Federated Learning and Blockchain-Enabled Fog-IoT Platform for Wearables in Predictive Healthcare

• Published in: IEEE transactions on computational social systems Vol. 10; no. 4; pp. 1732 - 1741
• Main Authors: Baucas, Marc Jayson, Spachos, Petros, Plataniotis, Konstantinos N.
• Format: Journal Article
• Language: English
• Published: Piscataway IEEE 01.08.2023; The Institute of Electrical and Electronics Engineers, Inc. (IEEE)

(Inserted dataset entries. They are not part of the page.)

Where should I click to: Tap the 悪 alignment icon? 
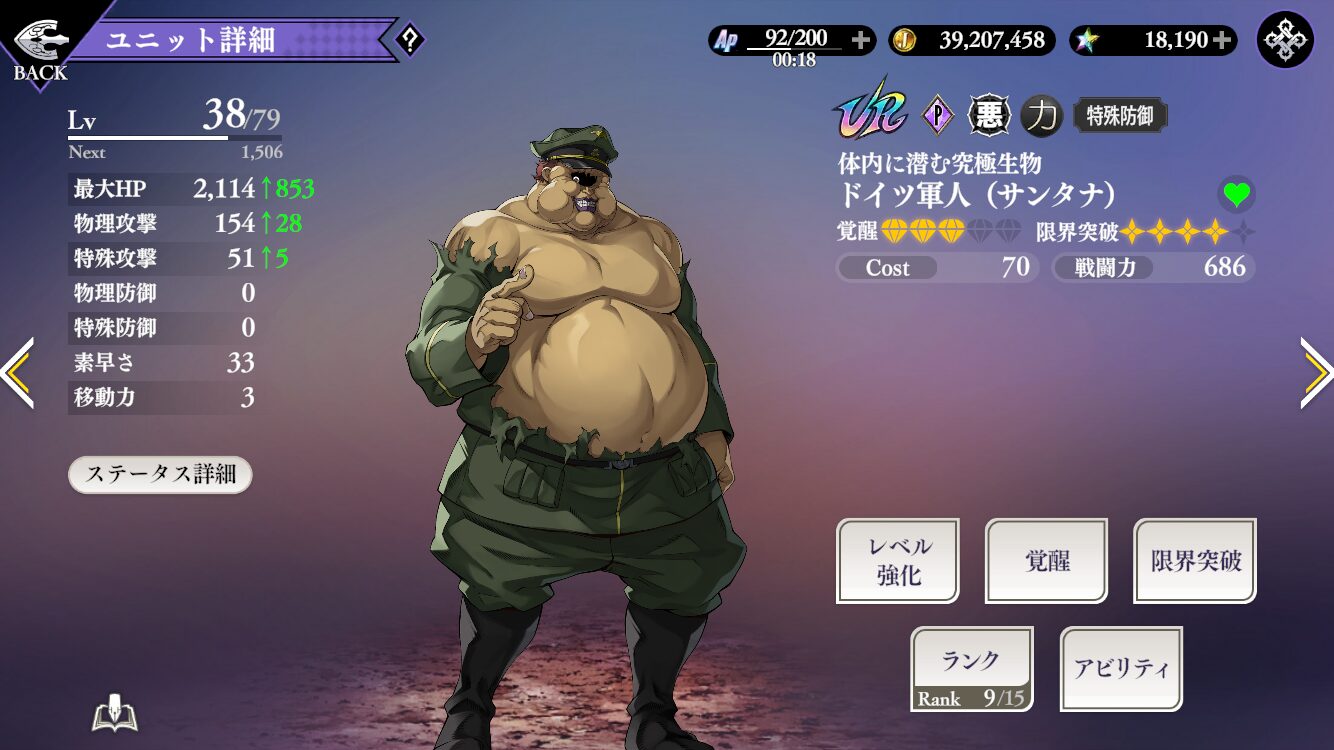pyautogui.click(x=989, y=116)
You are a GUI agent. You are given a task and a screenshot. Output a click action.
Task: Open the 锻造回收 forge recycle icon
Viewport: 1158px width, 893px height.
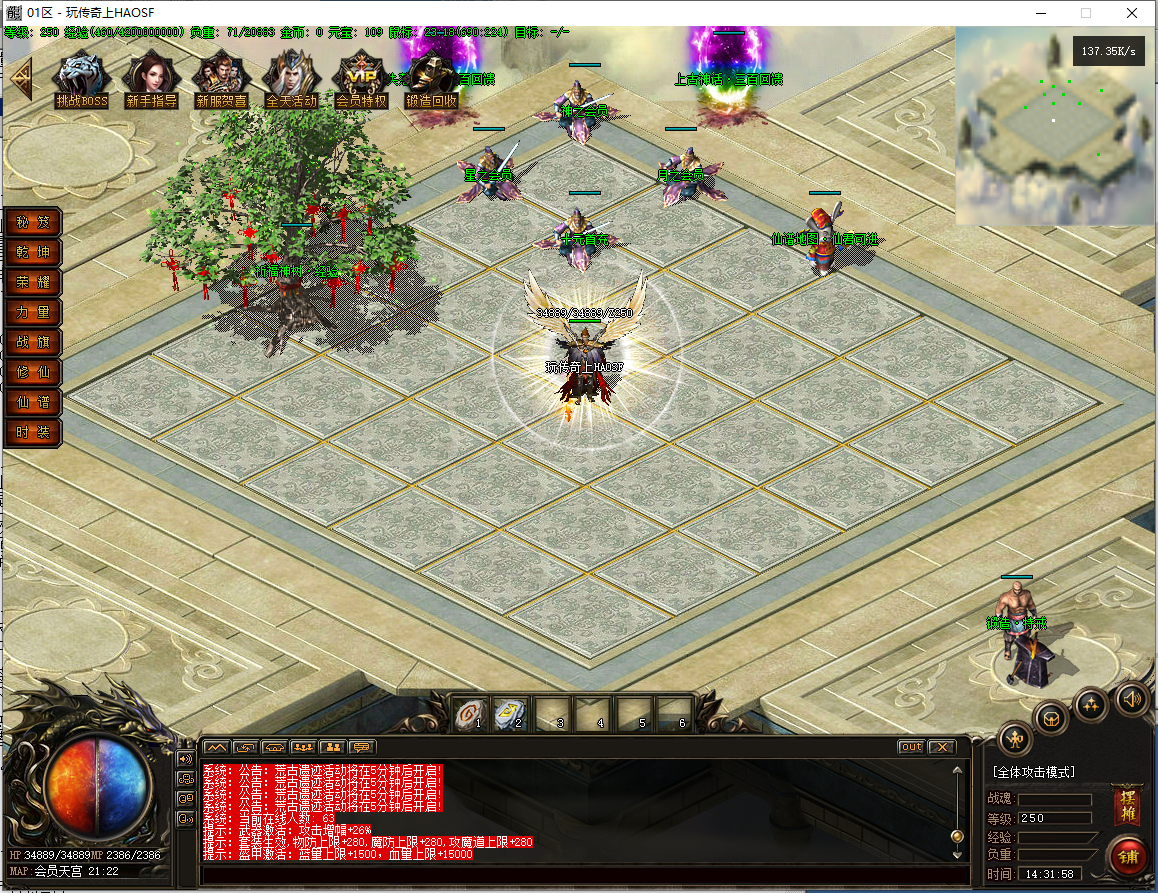(x=431, y=76)
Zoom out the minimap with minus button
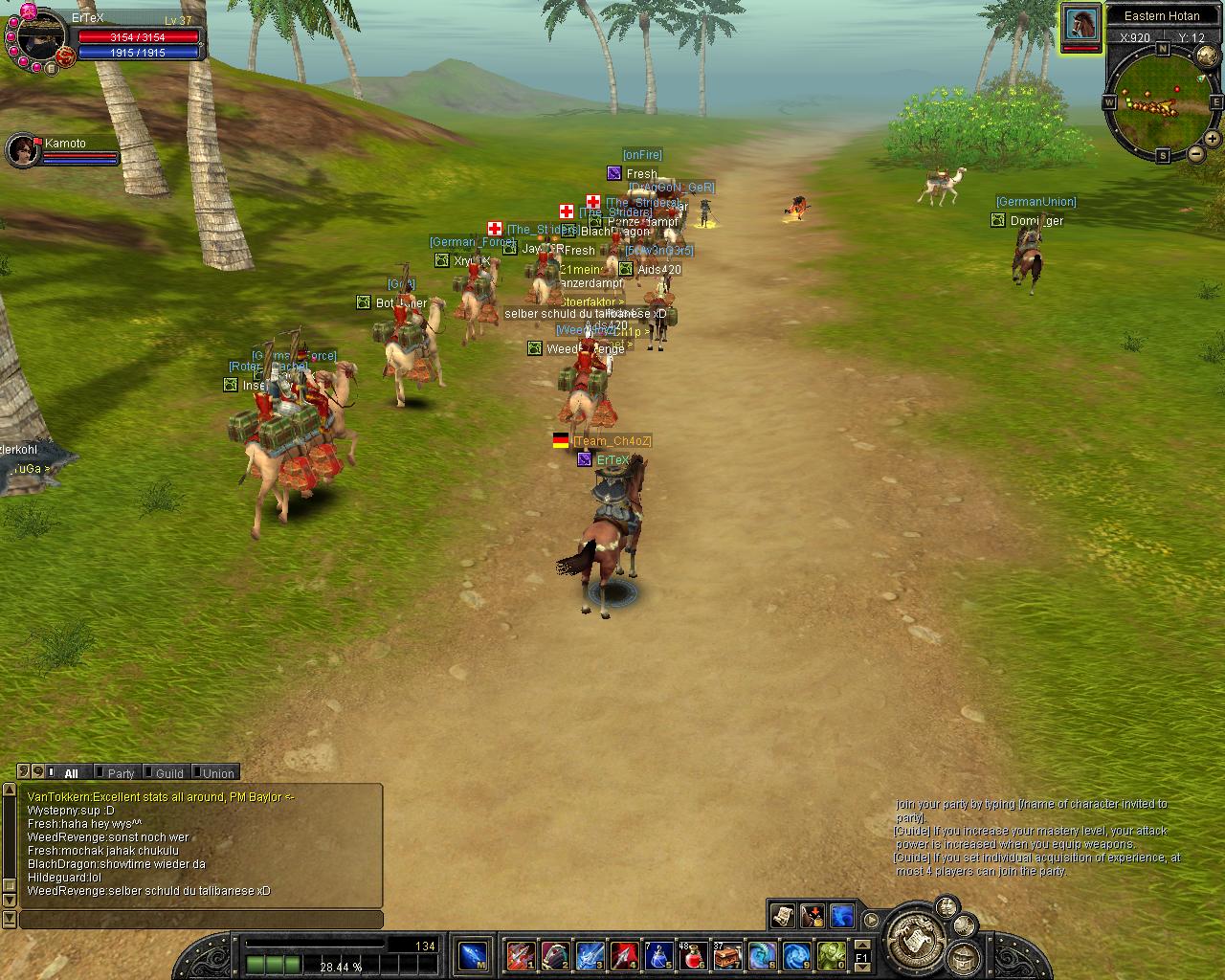 (1196, 154)
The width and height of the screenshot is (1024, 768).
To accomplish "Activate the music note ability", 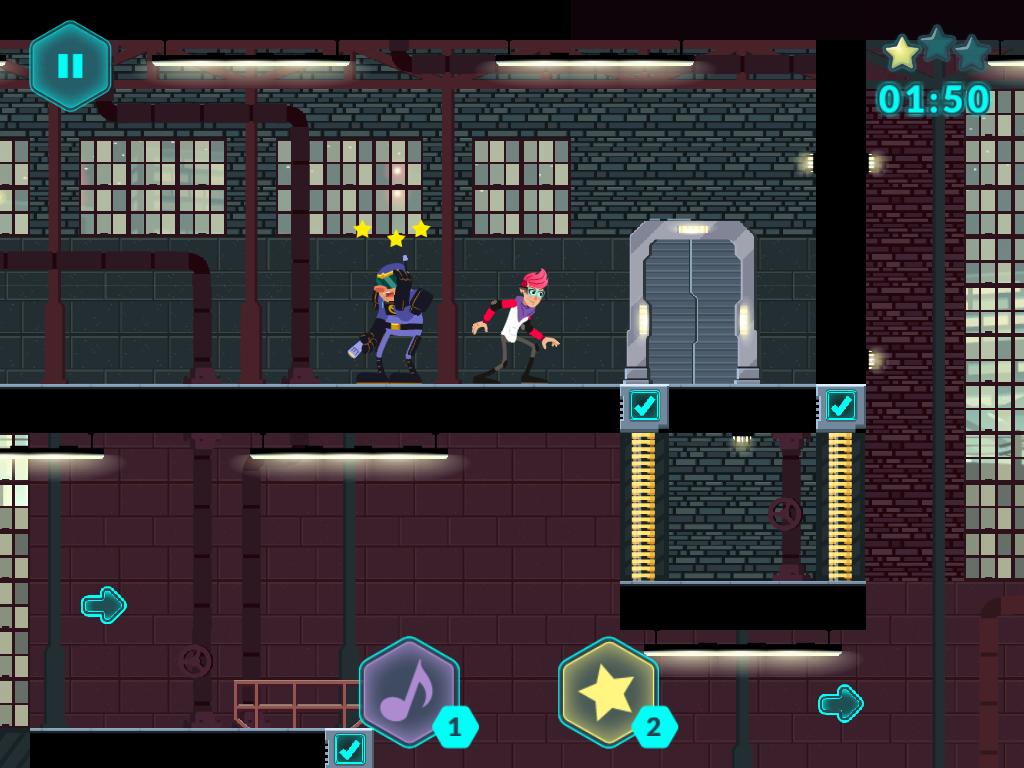I will click(409, 692).
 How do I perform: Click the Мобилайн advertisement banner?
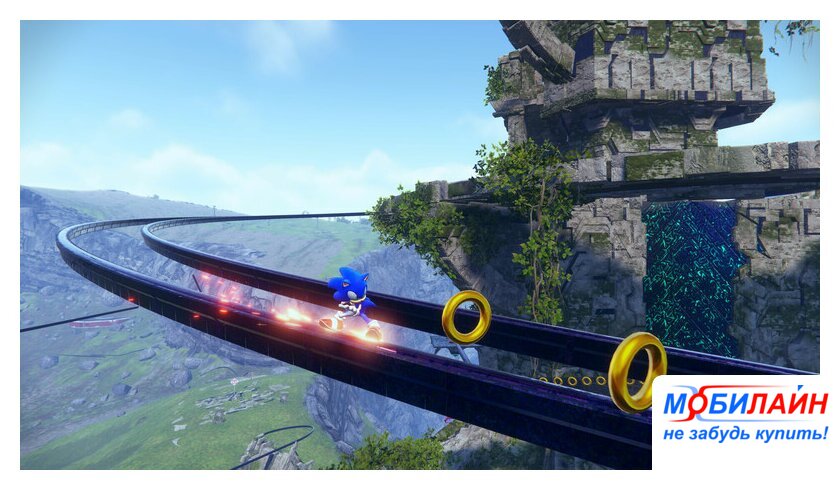click(745, 417)
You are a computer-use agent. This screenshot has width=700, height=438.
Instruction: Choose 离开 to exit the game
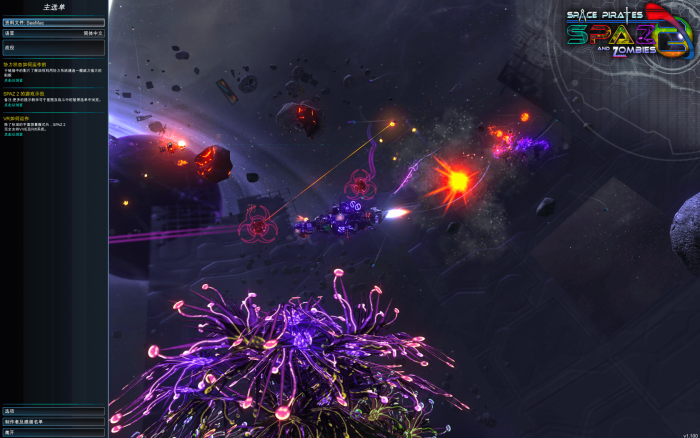pos(54,433)
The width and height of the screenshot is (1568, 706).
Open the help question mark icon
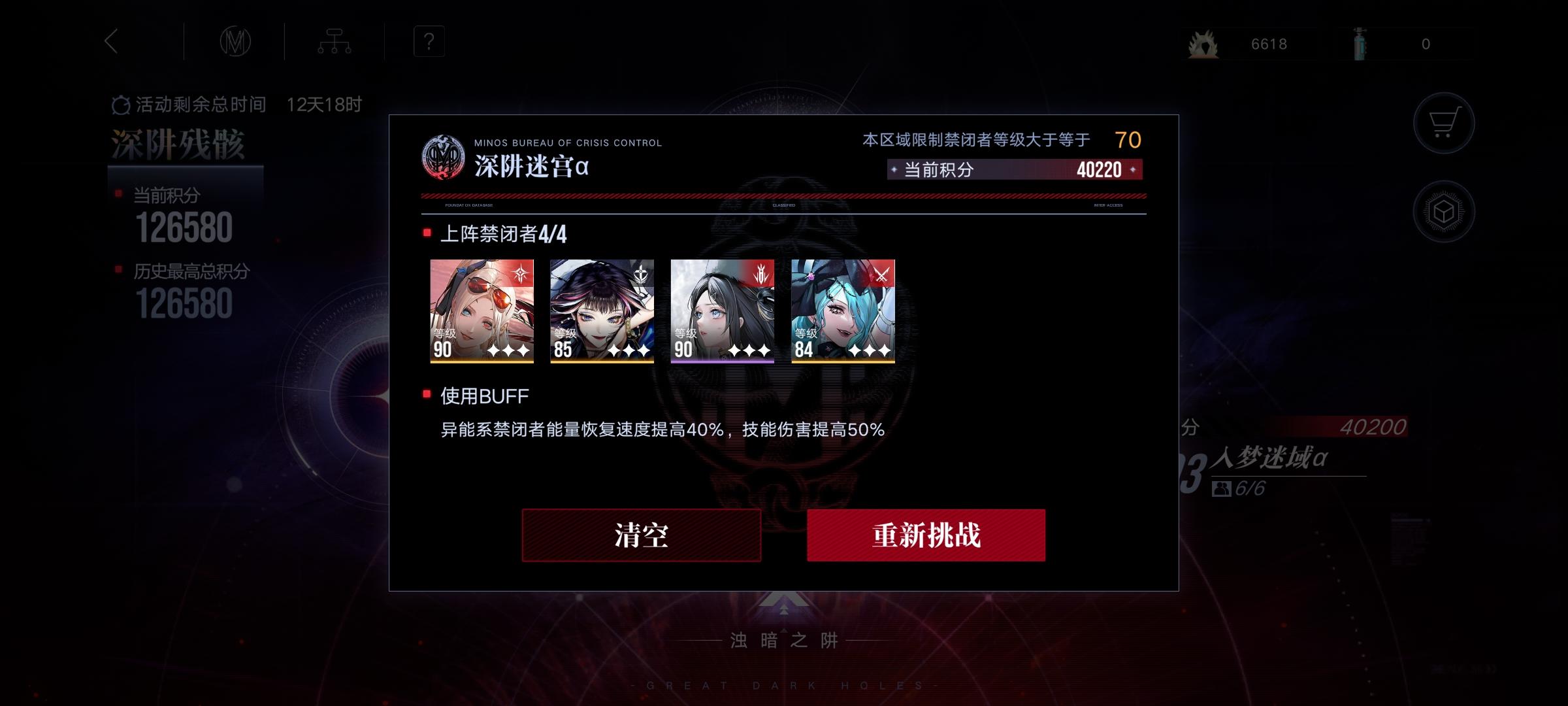[x=428, y=41]
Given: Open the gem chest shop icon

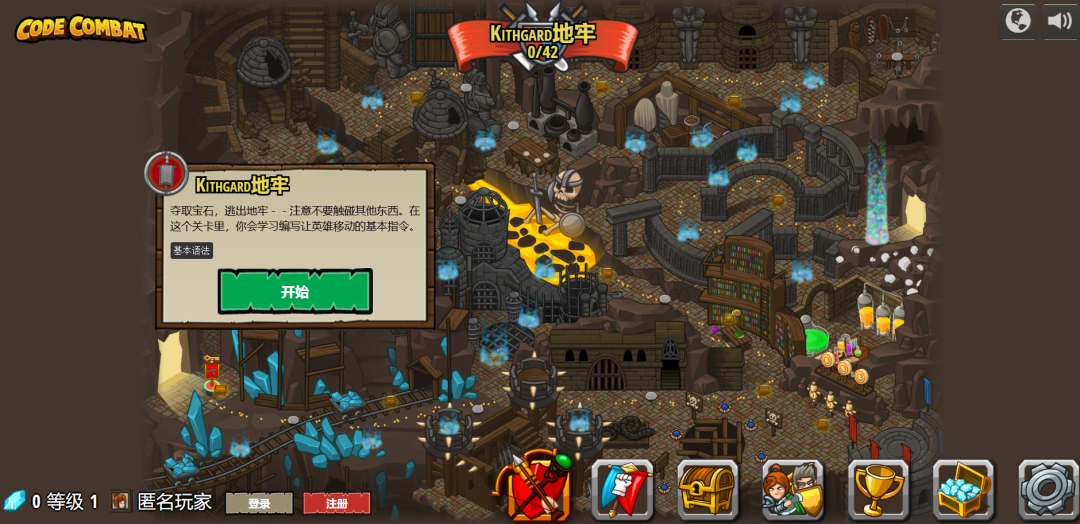Looking at the screenshot, I should coord(963,489).
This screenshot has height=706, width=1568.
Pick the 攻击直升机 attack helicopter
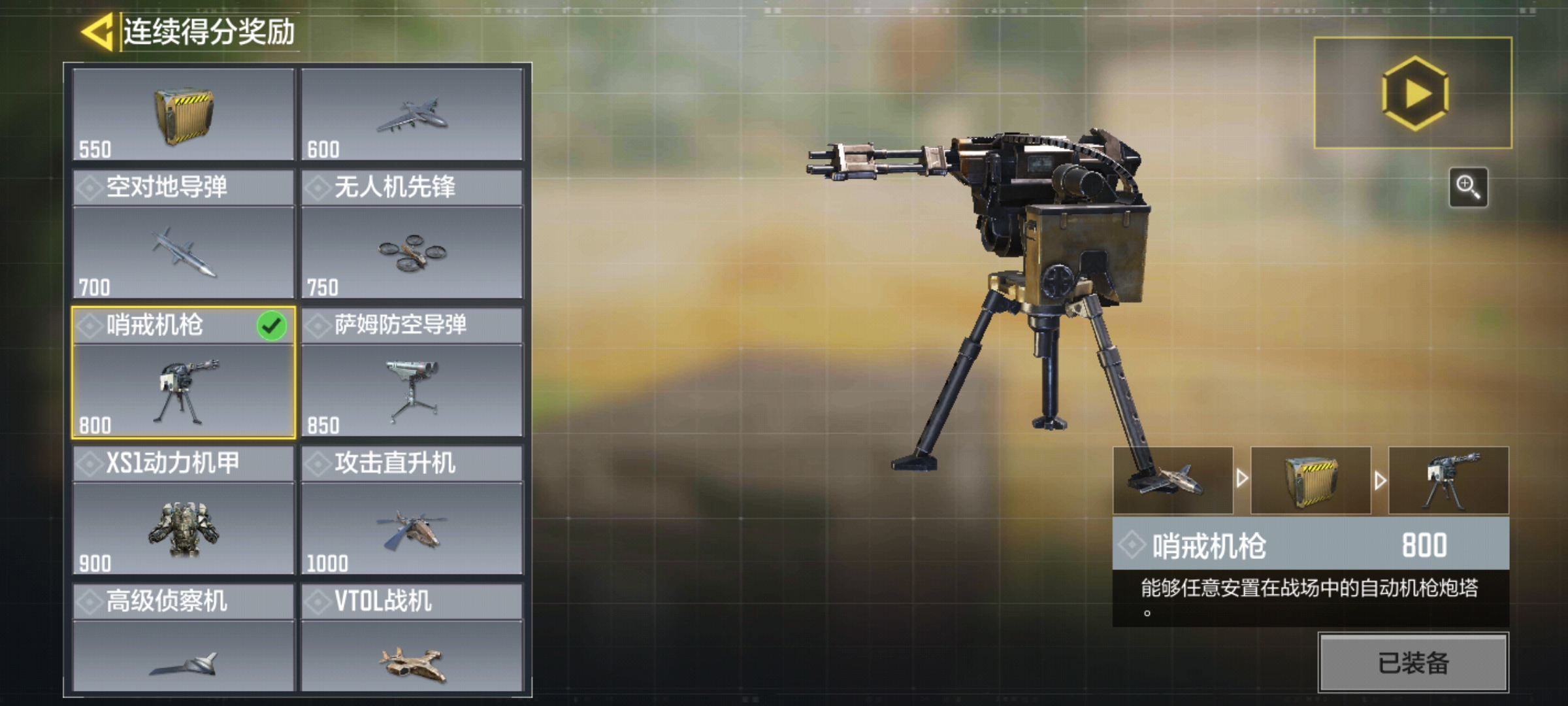click(412, 511)
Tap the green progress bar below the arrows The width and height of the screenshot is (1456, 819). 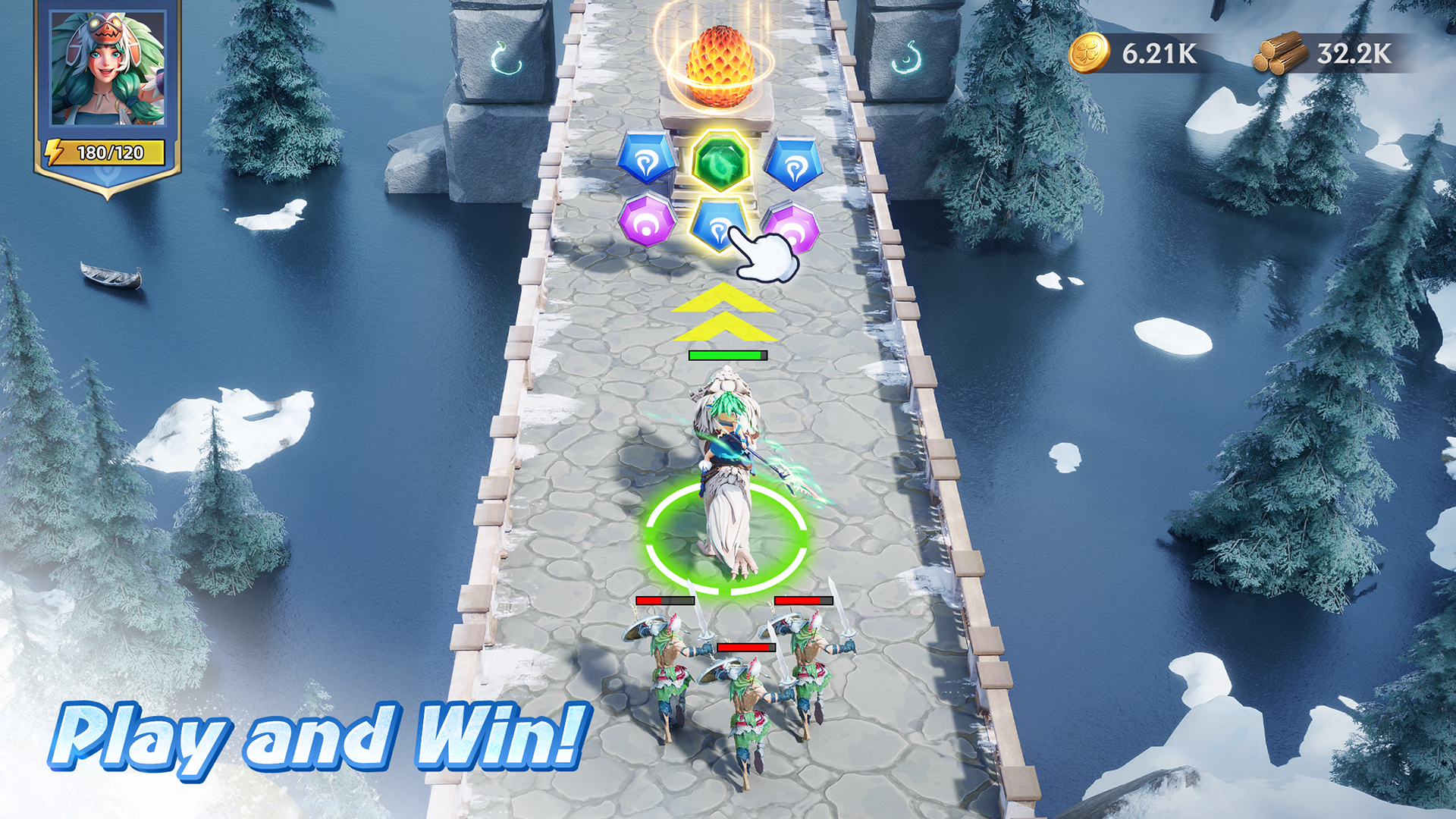click(726, 353)
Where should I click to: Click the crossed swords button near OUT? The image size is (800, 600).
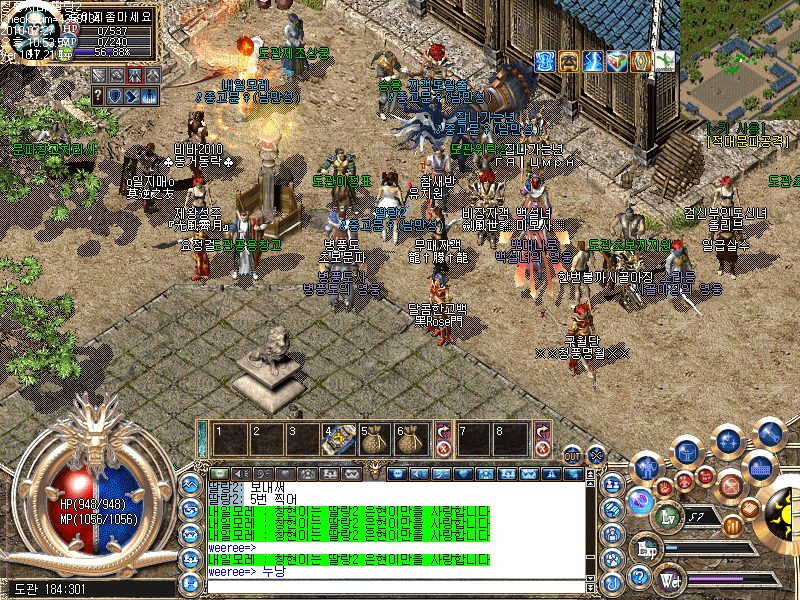pos(598,455)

• Subjects: Blockchain; Cryptography; Cybersecurity; Data privacy; distributed systems; Federated learning; fog network; Health care; health care services; health informatics; Health services; Integrity; Internet of Things; Internet of Things (IoT); machine learning; Medical services; platforms; predictive models; Privacy; private blockchain; scalability; Security; Servers; testbed; Wearable computers; Wearable technology
• ISSN: 2329-924X; 2373-7476
• DOI: 10.1109/TCSS.2023.3235950

Over the years, the popularity and usage of wearable Internet of Things (IoT) devices in several healthcare services are increased. Among the services that benefit from the usage of such devices is predictive analysis, which can improve early diagnosis in e-health. However, due to the limitations of wearable IoT devices, challenges in data privacy, service integrity, and network structure adaptability arose. To address these concerns, we propose a platform using federated learning and private blockchain technology within a fog-IoT network. These technologies have privacy-preserving features securing data within the network. We utilized the fog-IoT network's distributive structure to create an adaptive network for wearable IoT devices. We designed a testbed to examine the proposed platform's ability to preserve the integrity of a classifier. According to experimental results, the introduced implementation can effectively preserve a patient's privacy and a predictive service's integrity. We further investigated the contributions of other technologies to the security and adaptability of the IoT network. Overall, we proved the feasibility of our platform in addressing significant security and privacy challenges of wearable IoT devices in predictive healthcare through analysis, simulation, and experimentation.